South Africa’s vaccination drive for children appears to be gaining some momentum with the Department of Health confirming that more than 35 000 jabs have been administered as of Friday evening, 22 October 2021. That figure is likely to have increased, as some parents may have opted to take advantage of the weekend and have their children vaccinated during that period. Close to 94 000 registrations for the vaccine on the department’s Electronic Vaccination Data System (EVDS).
Criticism towards children’s vaccination rollout
Children between the ages of 12 and 17 started queueing up for the COVID-19 vaccine on Wednesday. The cohort is being administered one shot of the Pfizer vaccine, something which some health experts have taken issue with.
Wits University’s Professor Shabir Madhi says while vaccinating minors is a good decision, he has emphasised that the country’s elderly should have been prioritised, particularly because they are the most vulnerable. Madhi has also questioned why the South African Health Products Regulatory Authority (SAHPRA) chose to give the greenlight for only a single dose of the Pfizer to be administered to the cohort.
A bone of contention regarding the vaccination of children is the fact that they don’t need parental consent in order to line up for the jabs, something which the Health Department’s Dr Nicholas Crisp stressed is permitted by law.
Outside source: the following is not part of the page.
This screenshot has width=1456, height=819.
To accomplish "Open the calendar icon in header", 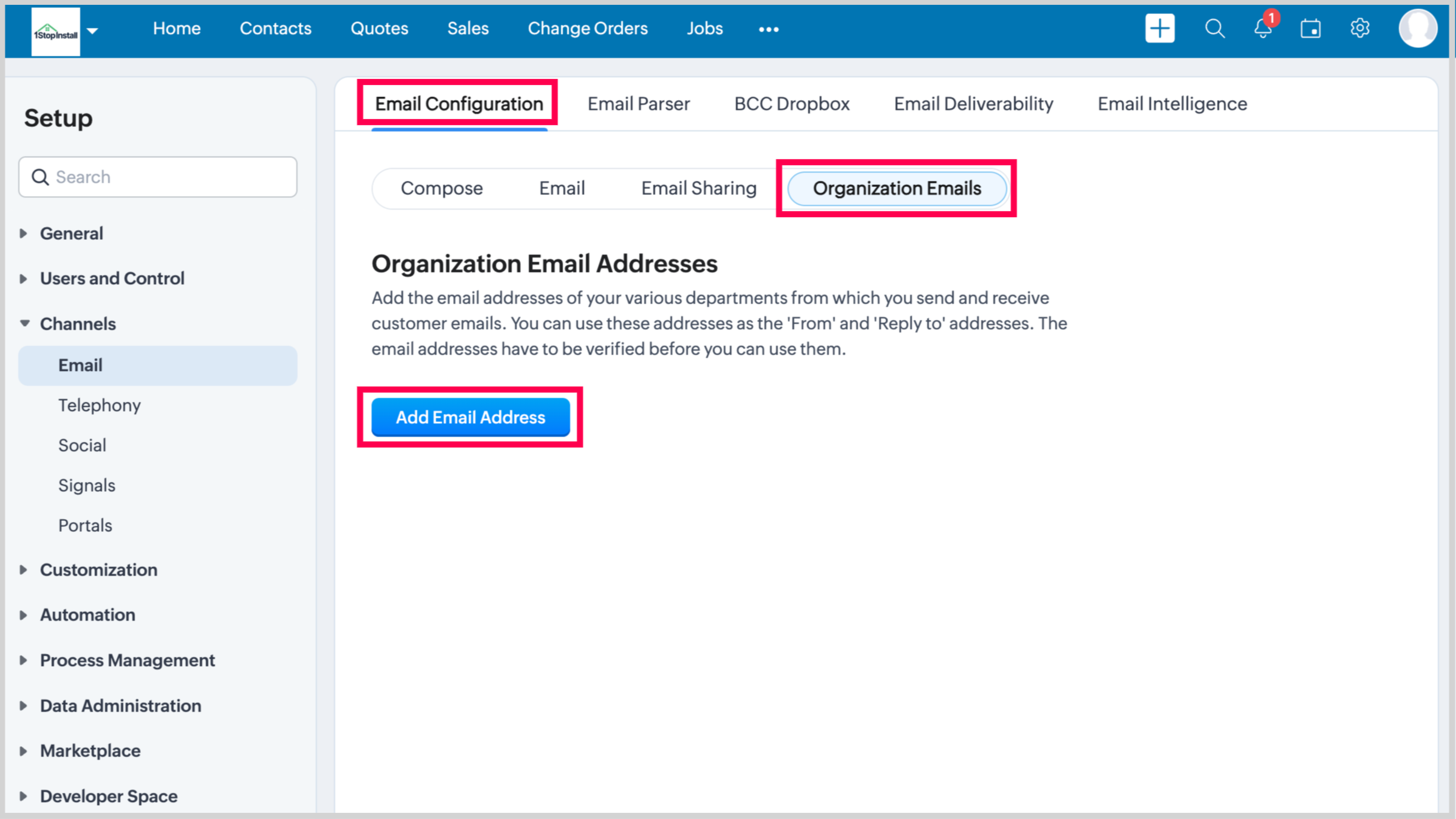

“So, the children’s Act makes provisions for children from the age of 12 to 17 — in other words, not yet an adult to give their own consent for medical treatment and there are provisions, sub-clauses of the Children’s Act that explain which children can get consent for what. So, children do not need their parents’ consent generally for any medical treatment and there are specific guidelines for that but parents can give consent for their children to get vaccinated,” Crisp said.
As of Saturday evening, 23 October, over 21 million vaccine doses have been given and more than 11 million people in South Africa are now fully jabbed against COVID-19 – around 35% of the country’s adult population.